Brief -> Only lines with the word "resolution" are needed; collect each of them from the listing below.

Records to process ->
◇ ◇ ◇ ◇
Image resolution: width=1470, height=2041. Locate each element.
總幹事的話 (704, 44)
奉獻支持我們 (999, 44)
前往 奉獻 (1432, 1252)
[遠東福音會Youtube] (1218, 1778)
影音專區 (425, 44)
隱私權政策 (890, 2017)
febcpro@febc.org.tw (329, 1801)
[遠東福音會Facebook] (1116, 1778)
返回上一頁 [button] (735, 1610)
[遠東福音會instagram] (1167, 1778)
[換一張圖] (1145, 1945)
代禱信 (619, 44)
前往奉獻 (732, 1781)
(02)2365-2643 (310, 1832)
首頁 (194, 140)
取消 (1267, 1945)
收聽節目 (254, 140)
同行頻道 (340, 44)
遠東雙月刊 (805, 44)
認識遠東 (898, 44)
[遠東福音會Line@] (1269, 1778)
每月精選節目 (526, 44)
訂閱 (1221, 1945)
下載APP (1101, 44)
◇ ◇ ◇ ◇
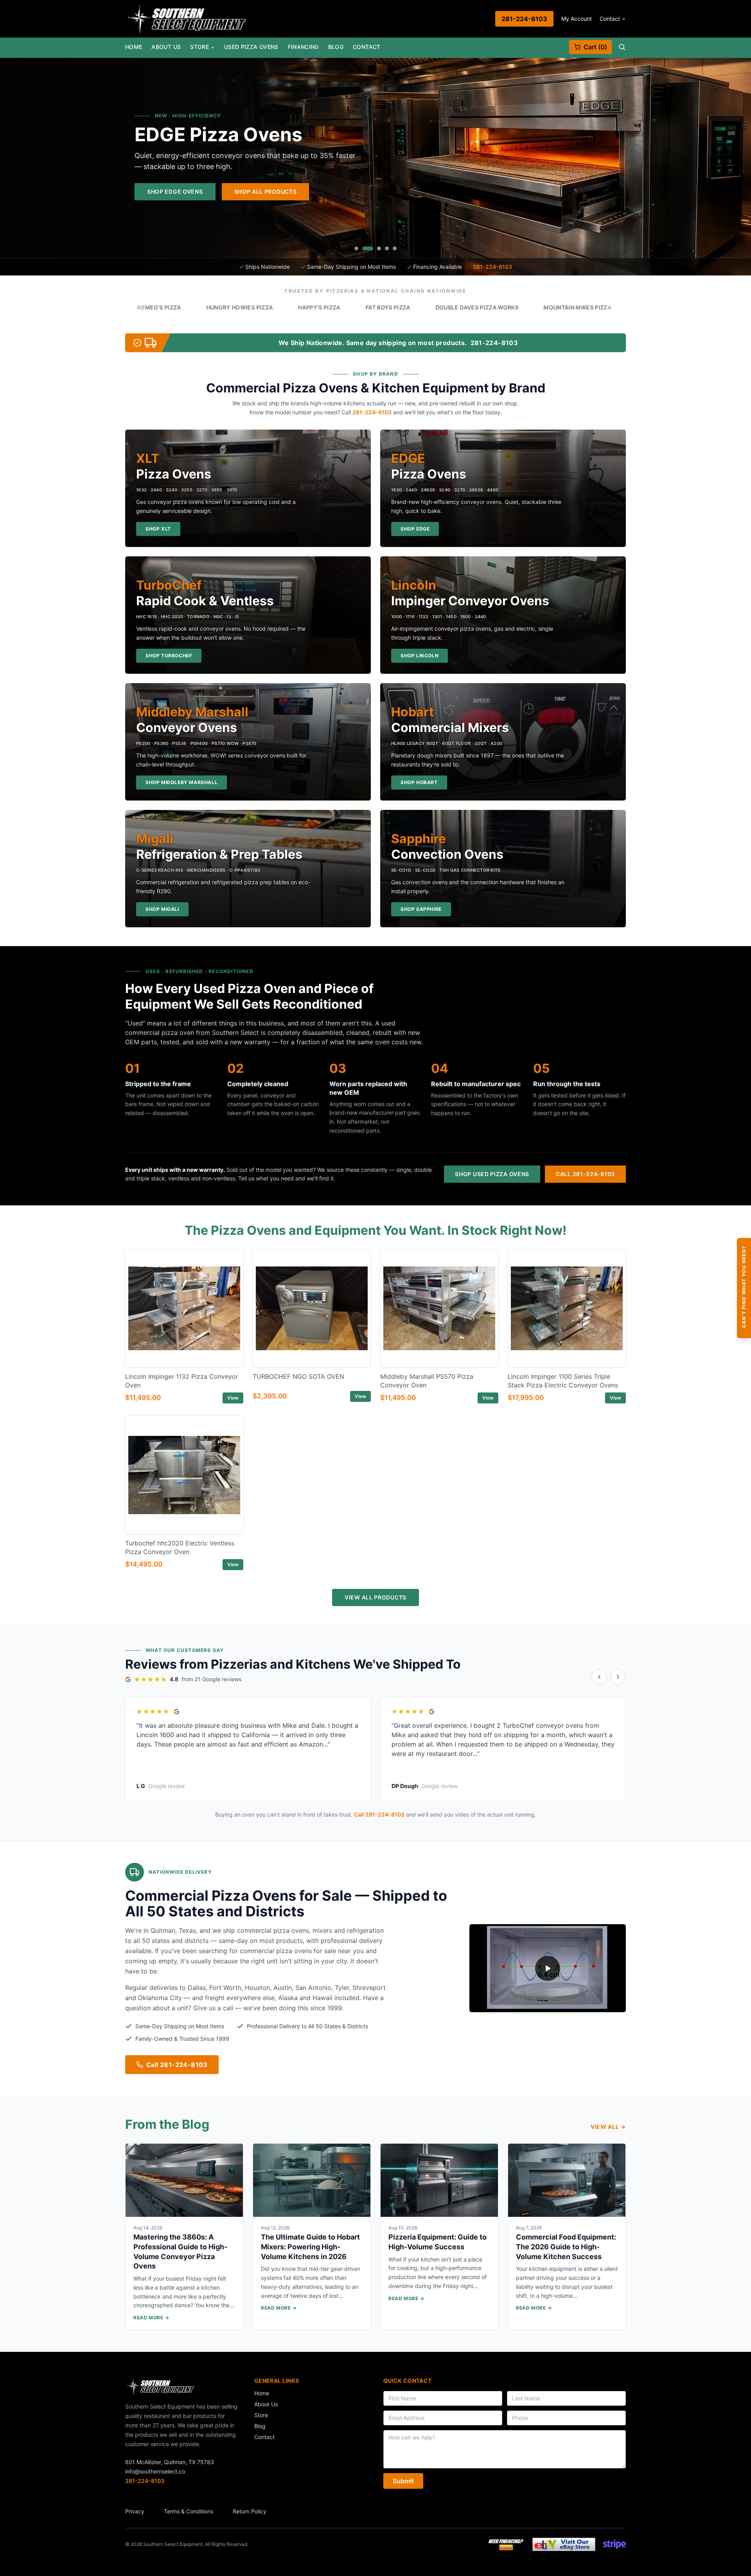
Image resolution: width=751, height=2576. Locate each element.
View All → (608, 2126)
◇ ◇ ◇ ◇
Answer for this exercise ->
Image resolution: width=1470, height=2041. Locate each element.
Image resolution: width=751, height=2576. Locate each element.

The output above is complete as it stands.